Boca tiene esas cosas: pasa del cielo al infierno y viceversa en cuestión de días, a veces en cuestión de horas. A un triunfo le sigue una polémica, a un buen partido le sigue uno flojo, a un respaldo le sigue un cuestionamiento y a una clasificación milagrosa jugando mal y sin patear al arco le sigue una final ganada con autoridad frente a un rival que venía de dar el batacazo de eliminar a River en cuartos de final y luego al envalentonado Argentinos en semifinales. Y al 3-0 sobre Tigre en la final de la Copa de la Liga Profesional le seguirá otra final en pocos días: la visita de Deportivo Cali, al que debe vencer para no quedar fuera de la Copa Libertadores en fase de grupos y empañar el brillo del trofeo que levantó ayer. Así es Boca: no se anda con medios tonos.

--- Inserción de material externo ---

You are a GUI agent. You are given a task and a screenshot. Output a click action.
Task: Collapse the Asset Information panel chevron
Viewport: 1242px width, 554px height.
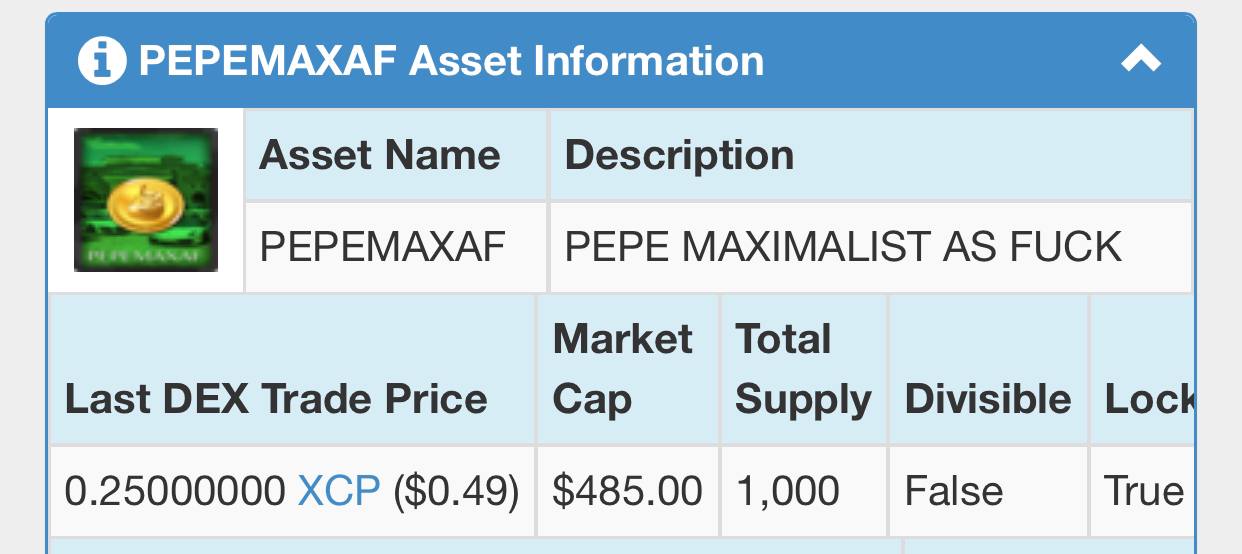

Justamente por este carrousel de emociones que garantiza Boca, era una incógnita cuál de sus caras iba a mostrar el equipo de Sebastián Battaglia en Córdoba: la que había hecho agua por todos lados ante Racing (pese a ganar por penales) o la que días después había empequeñecido a Corinthians (pese a no pasar del empate). Al final fue una versión intermedia, aunque más cercana a la segunda que a la primera. Y aunque el “Xeneize” no fue tres goles superior a Tigre (el tercero quizás haya estado de más), sí fue un triunfo merecido al final de cuentas. Porque Boca intentó más y porque tuvo sentido de la oportunidad para golpear en los momentos justos. Y aunque hubiera sido de otra manera, siempre hay que tener presente ese viejo mantra que dice que las finales no se merecen, se ganan.

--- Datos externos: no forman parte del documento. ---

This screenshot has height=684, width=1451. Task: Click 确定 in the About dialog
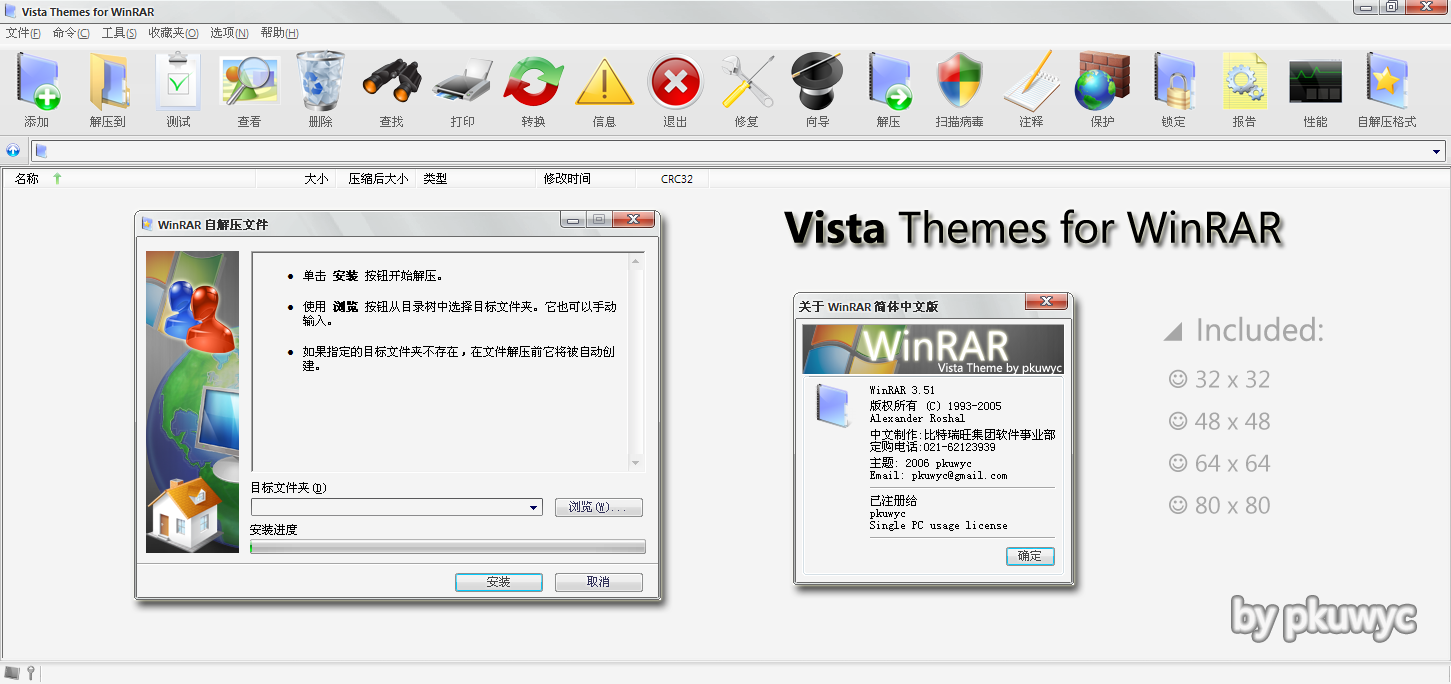click(1030, 556)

Y Battaglia salió a ganarla desde el momento en que no reservó ni medio jugador para el duelo del jueves. Con el 11 de gala en cancha, justificó la ventaja que llegaría recién en la última acción del primer tiempo, con un cabezazo de Marcos Rojo que se le escapó de las manos al arquero Gonzalo Marinelli. Si bien hasta entonces ambos equipos habían generado sus oportunidades, las más claras habían sido de Boca. Una de ellas, una buena definición cruzada de Darío Benedetto, anulada luego por offside.
Y ahí volvemos a la importancia del timming: a veces lo determinante no es el golpe en sí, sino el momento. Porque cuando peor la pasaba Boca, acorralado por un Tigre agazapado y listo para dar el zarpazo (Mateo Retegui se perdió un par de chances clarísimas, en parte destino y en parte mérito de Agustín Rossi), apareció Frank Fabra para sacar un cañonazo de media distancia al ángulo, bien a lo Roberto Carlos. El colombiano, que ya era de lo mejor de la cancha hasta ese momento, apagó el incendio y le devolvió la tranquilidad a su equipo. Desde entonces, el “Xeneize” jugó con más soltura, usando a su favor el apuro que le entró al “Matador”. De no ser por ese arrebato de confianza de Fabra, quizás el final de la historia hubiera sido otro. El gol del ingresado Luis Vázquez vino a decorar el resultado y a destacar aún más la figura de Sebastián Villa, autor del centro que el joven goleador conectó de cabeza. Qué paradoja: su turbulento presente fuera de la cancha coincide con su mejor momento futbolístico, al punto de ser hoy por hoy el alma de la ofensiva “xeneize”.
Boca se fue a dormir campeón, pero hoy se despertará obligado a ganarle a Deportivo Cali el jueves. De lo contrario, lo de ayer caerá rápidamente en el olvido.